It all seemed so straightforward back when the posturing and rhetoric of the Clash and the Sex Pistols ostensibly provided all the answers and the soundtrack to rebellion. Literary greats such as Proudhon, Ionesco and others were effervescent and challenging and made for colorful political and linguistic debates. Such debate is no longer de rigeur in the U.K., but is still thankfully, very much in play here in Colombia.

There is no issue with political participation in Colombia as is the case elsewhere. Fortunately there is vibrant and pronounced deliberation here, but all the same, I worry for 2014 and the presidential election as the Santos-Vargas Lleras juggernaut gathers momentum.

Much talk is made of the voto en blanco (a defiance vote, so to speak), and if this does result in being the most charismatic challenge to our Bogotano technocrats then we are in trouble. The Colombian electorate is not suffering from apathy as some might suggest, there is clearly something more sinister than insouciance and it’s a simmering (and often undisguised) fury at the ruling political class.

Maybe we should employ Proudhonian theory and remind the angry young men out there that a revolution implies a social transformation without the use of violence. But, I understand the frustration. They are disenfranchised and unrepresented. Can you imagine President Juan Manuel Santos borrowing from the academic and former Canadian Liberal leader Michael Ignatieff’s electoral playbook when he once suggested that a politician needed to step up and look each and every voter in the eye?

When was the last time that a Colombian politician inspired you?

There is a gaping political disconnect between young and old, rural and urban and what is becoming increasingly evident is that Colombia is no longer – or arguably never was – a unified country.
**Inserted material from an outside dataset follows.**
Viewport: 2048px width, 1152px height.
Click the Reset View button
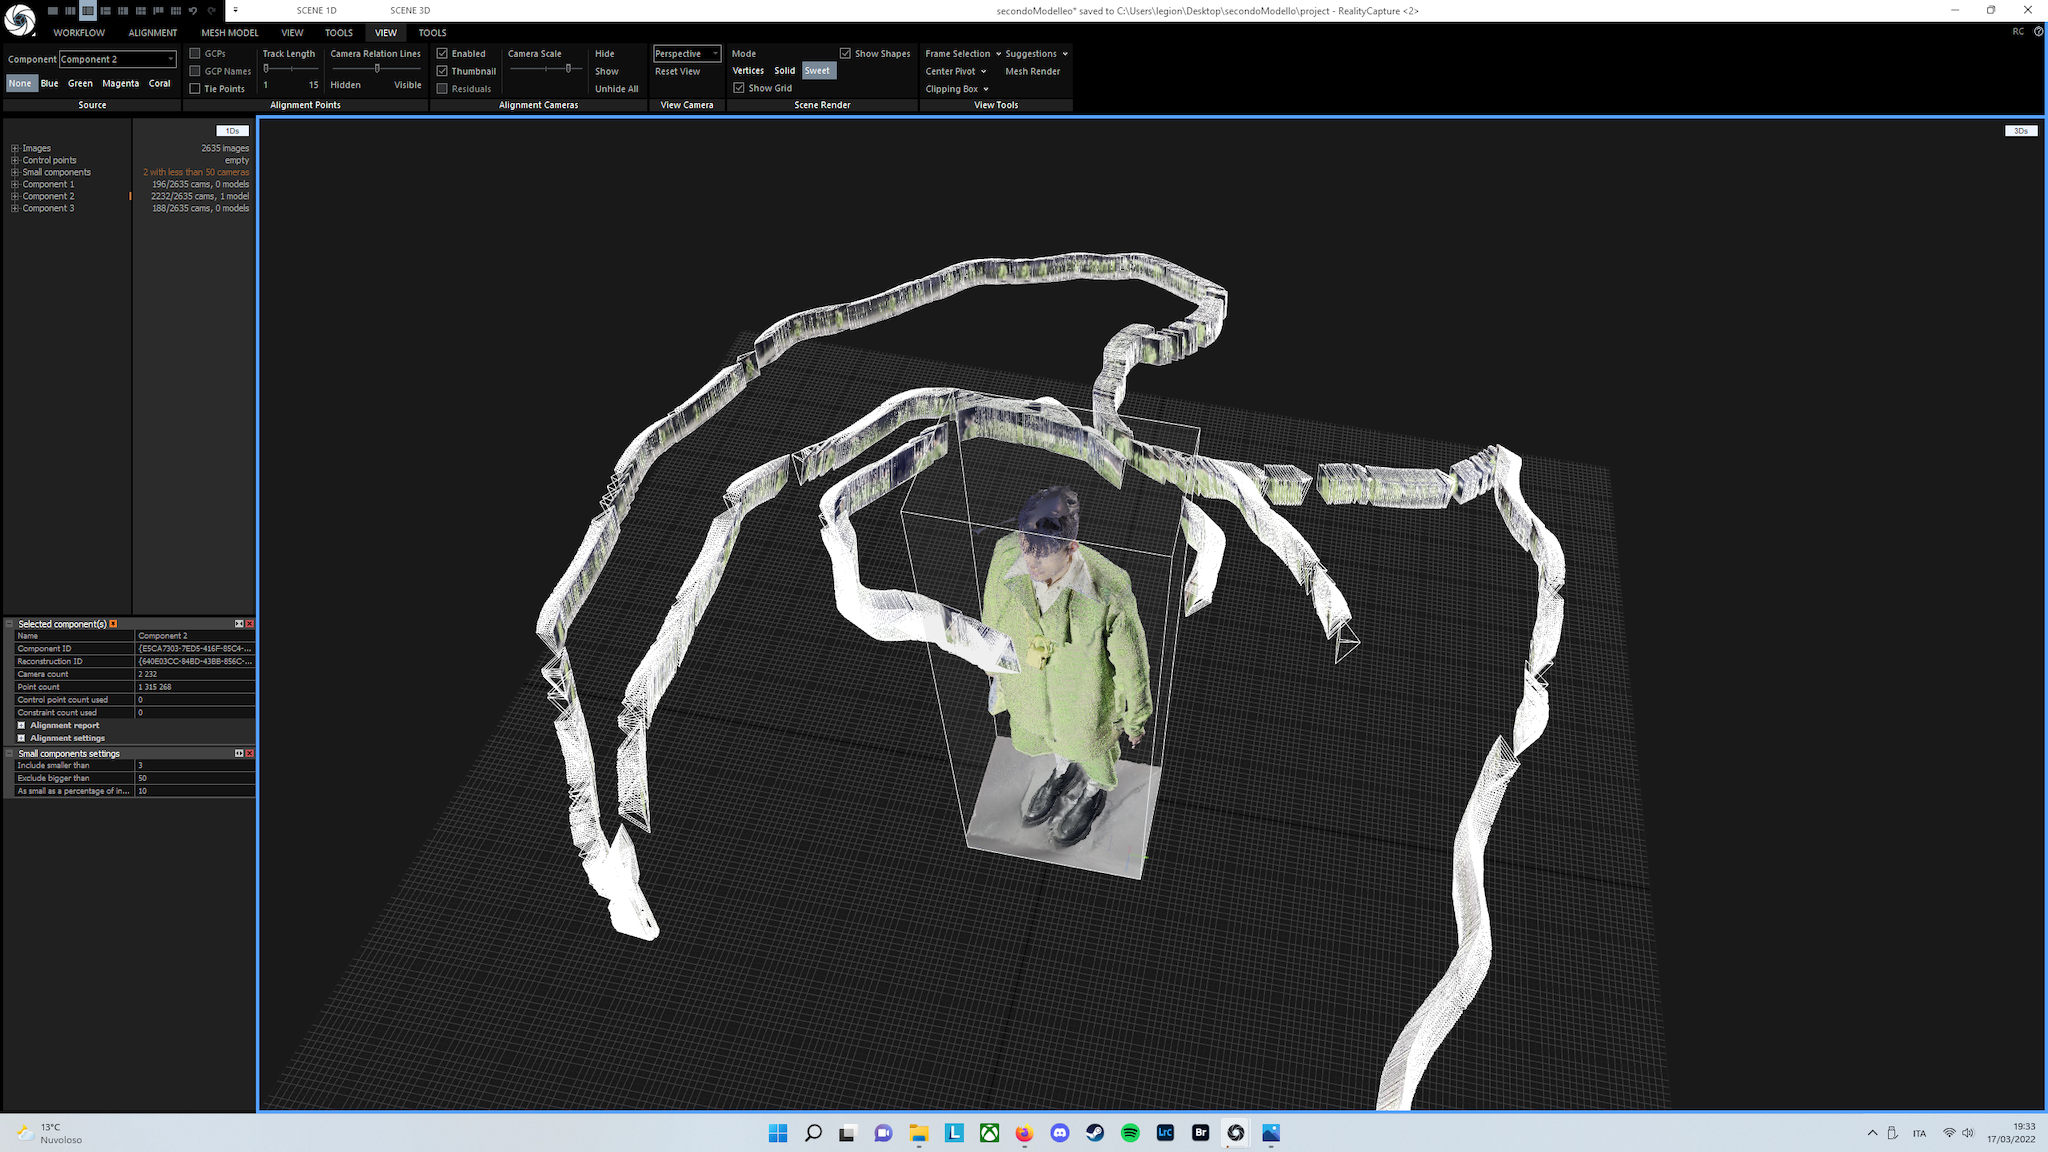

Quite simply we share the same borders and inhabit a country of disparate communities loosely tethered together by a legislative authority accountable only to the whimsy and comings and goings in Bogotá.

Imagine you are a voter in the far off coastal town of Aracataca, Magdalena. Aracataca possesses a couple of disproportionately famous sons and most recently an adopted Dutch one. As a foreigner Tim Buendia (nee Aan’t Goor) could never vote, but he could cast in his lot and make an economic gamble on the touristic future of his New World home. Due to the self-interest of local politicians Tim has had to close his business after a few short years and move on to pastures new. Aracataca remains the same.

The townsfolk want and need him to stay if only to continue to pull their town from a macondian slumber. Yet, despite Tim’s best efforts, it is almost as if the clock is being turned back to 2010 to the period before his arrival. Yet again the promises made by those running for office in Aracataca are that he or she will push through the necessary efforts to ensure the provision of running water to the town. And the people vote, whether it is through obligation, the threat of violent reprisals or a war-weary desire to believe that this process may actually yield something. Designs are submitted, concrete is poured to great fanfare and then works remain paralyzed. Tim was a high profile campaigner for Aracataca, routinely in the press and always ready to provide a sound bite. Now, his infectious energy will be focused elsewhere and this is detrimental to Aracataca and Colombia as a whole. This regrettable situation is sadly too repetitive.

Since voters are not taken seriously in Aracataca, and I would venture, as is the case across the country by the glut of self-important political families, then who can blame a general voter disengagement and rage towards the actual system? The voto en blanco starts to look quite enticing, but only if it could bring about change rather than a continuation of the same, which is what will inevitably happen if Santos and Vargas Lleras are given an unhindered run.

My argument therefore continues. Colombia requires an overhaul of her politicians. Rather than employ the anarchy of Proudhon let’s deconstruct the political system just as play-write Eugene Ionesco did with language. We’re already halfway there since the promises are meaningless, bordering on the absurd and now, they need to be redefined.

Just as Tim Buendia was attempting to implement a social transformation and greater transparency in Aracataca, so must voters in Colombia. Ask questions of your politicians and demand answers. The walls of these ivory towers must be brought down, but, just as Proudhon suggested, not with violence and war but with economic mutualism and social interdependency. Can we appeal for a more altruistic and less narcissistic political class to make themselves known this year, not just in pre-election promises but also in resulting actions?